LazisMu Wonosobo Galang Dana untuk Palestina

LazisMu Wonosobo Galang Dana untuk Palestina

WONOSOBO

01/02/2019

WONOSOBO

CREATIVE DIRECTOR

Lazizmu (lembaga Zakat Infaq dan Sedekah Muhammadiyah) Wonosobo, Jawa Tengah melakukan penggalangan dana untuk Palestina. Dana yang terkumpul disalurkan melalui Lazismu Wonosobo. Hal ini dilakukan bertepatan saat ribuan umat Islam dari berbagai elemen padati pusat kota Wonosobo, gelar aksi bela Palestina, Jumat (15/12/2017).

Aksi tersebut ditujukan sebagai bentuk solidaritas kepada Muslim Palestina atas keputusan Donal trump memutuskan Yerusalem menjadi Ibu Kota Israel. Aksi dimulai dari Masjid Al-Huda, menyusuri jalan Ahyani menuju pusat kota di Taman Plaza untuk melakukan orasi. Massa kemudian melanjutkan perjalanan menuju Alun-Alun kota dan kembali ke masjid Al-Huda.

Ketua painitia aksi Hakim Yahya menjelaskan, aksi solidaritas umat Islam Wonosobo sebagai wujud kepedulian atas nasib saudara-saudara Islam di Palestina.

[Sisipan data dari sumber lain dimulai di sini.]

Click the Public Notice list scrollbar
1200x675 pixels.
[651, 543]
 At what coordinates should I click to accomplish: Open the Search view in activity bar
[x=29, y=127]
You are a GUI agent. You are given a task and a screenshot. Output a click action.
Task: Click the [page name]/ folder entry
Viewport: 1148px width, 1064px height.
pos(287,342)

Hal tersebut didasarkan, bahwa Yerusalem yang di klaim menjadi ibukota Israel oleh Amerika. Padahal, Yerusalem tidak hanya milik muslim Palestina, namun merupakan milik umat Islam sedunia termasuk Wonosobo.

“Kami harap Donal Trump mencabut keputusannya menjadikan Yerusalem menjadi ibukota Israel, karena Yerusalem adalah milik Palestina, milik umat Islam sedunia,” tegas Hakim saat ditemui pasca aksi di Masjid Al-Huda.

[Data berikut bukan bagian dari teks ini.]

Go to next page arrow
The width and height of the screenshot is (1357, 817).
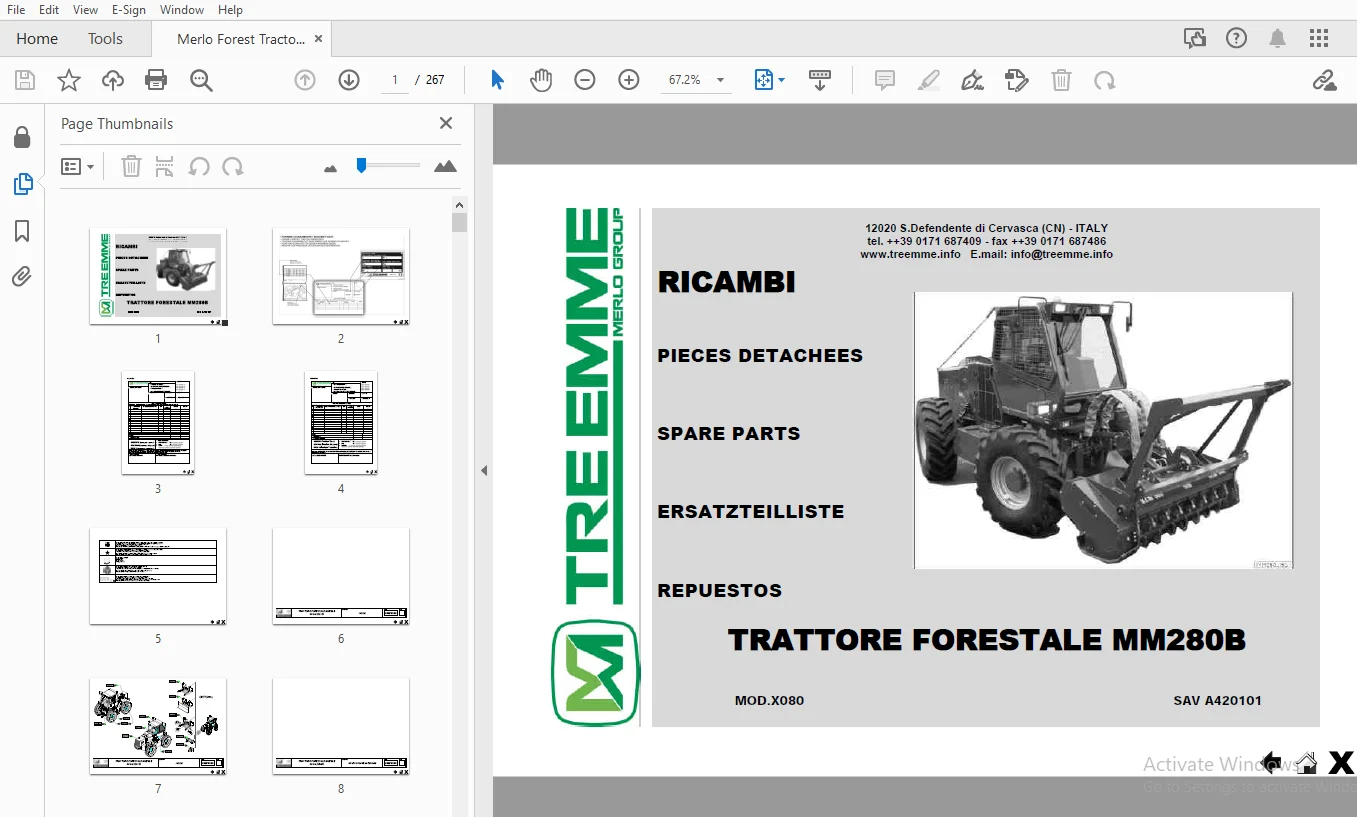click(349, 80)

Hakim menambahkan, aksi bela Palestina juga untuk memberikan semangat dan pengetahuan pada generasi muda muslim di Wonosobo. Generasi muda diharapkan lebih paham tentang perilaku Yahudi dan Israel, seperti apa yang digambarkan dalam Alquran.
Respon masyarakat luar biasa, atas aksi ini. Mereka terlihat antusias dalam mengikuti aksi bela Palestina yang dari skala massa yang terlibat melebihi target yang diharapkan. “Yang cukup istimewa, ada salah satu akhwat yang mendonasikan perhiasan sepasang anting yang beliau pakai sejak sekolah dasar tahun 1983 untuk muslim Palestina,” ujar Hakim.

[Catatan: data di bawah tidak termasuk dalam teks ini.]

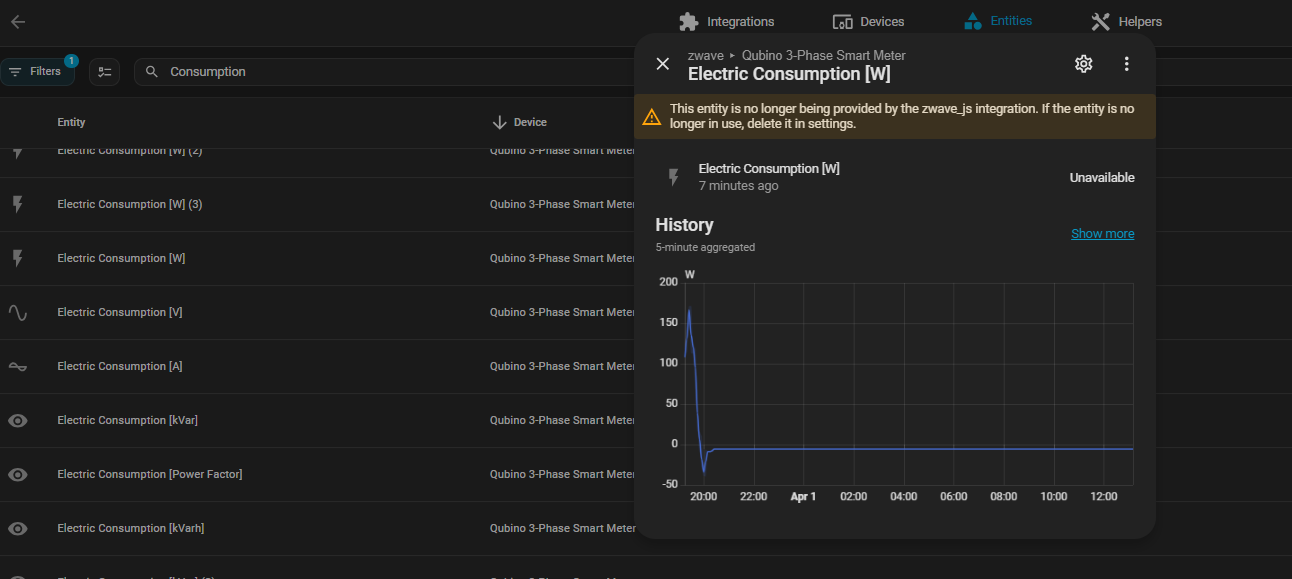Open the three-dot overflow menu in dialog
The height and width of the screenshot is (579, 1292).
click(x=1126, y=64)
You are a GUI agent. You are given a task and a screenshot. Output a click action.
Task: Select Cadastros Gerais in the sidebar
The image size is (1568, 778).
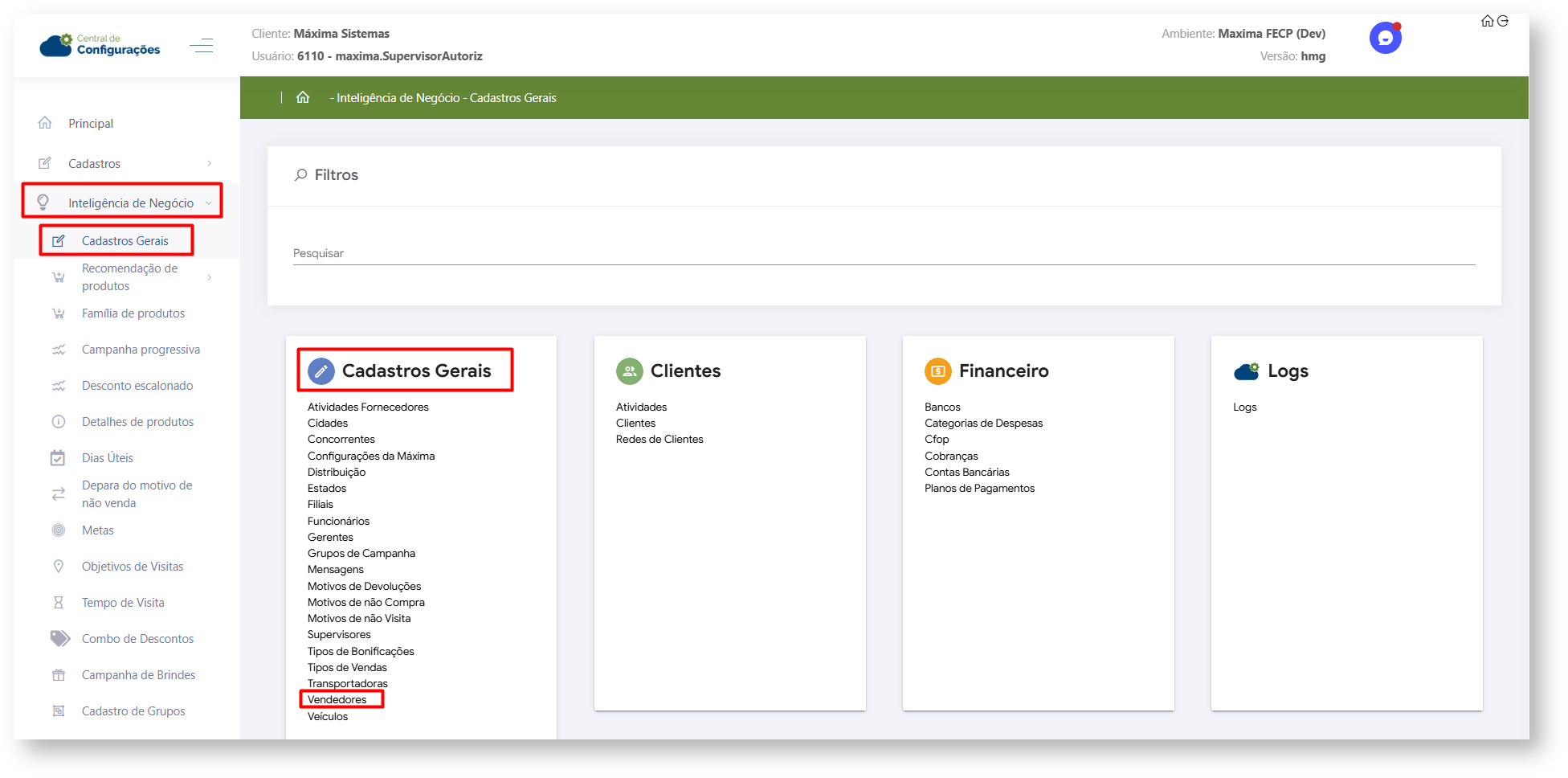125,241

Senada dengan hal tersebut, salah satu orator Zenuri menegaskan, semua muslim diseluruh dunia tidak rela atas tindakan Donal Trump yang mengumumkan Yerusalem sebagai ibukota Israel. Zaenuri mengingatkan, bagaimana Sultan Abdul Hamid 2 pada saat itu didatangi oleh orang Yahudi dengan membawa 150 juta Poundsterling, namun beliau menolaknya dengan tegas.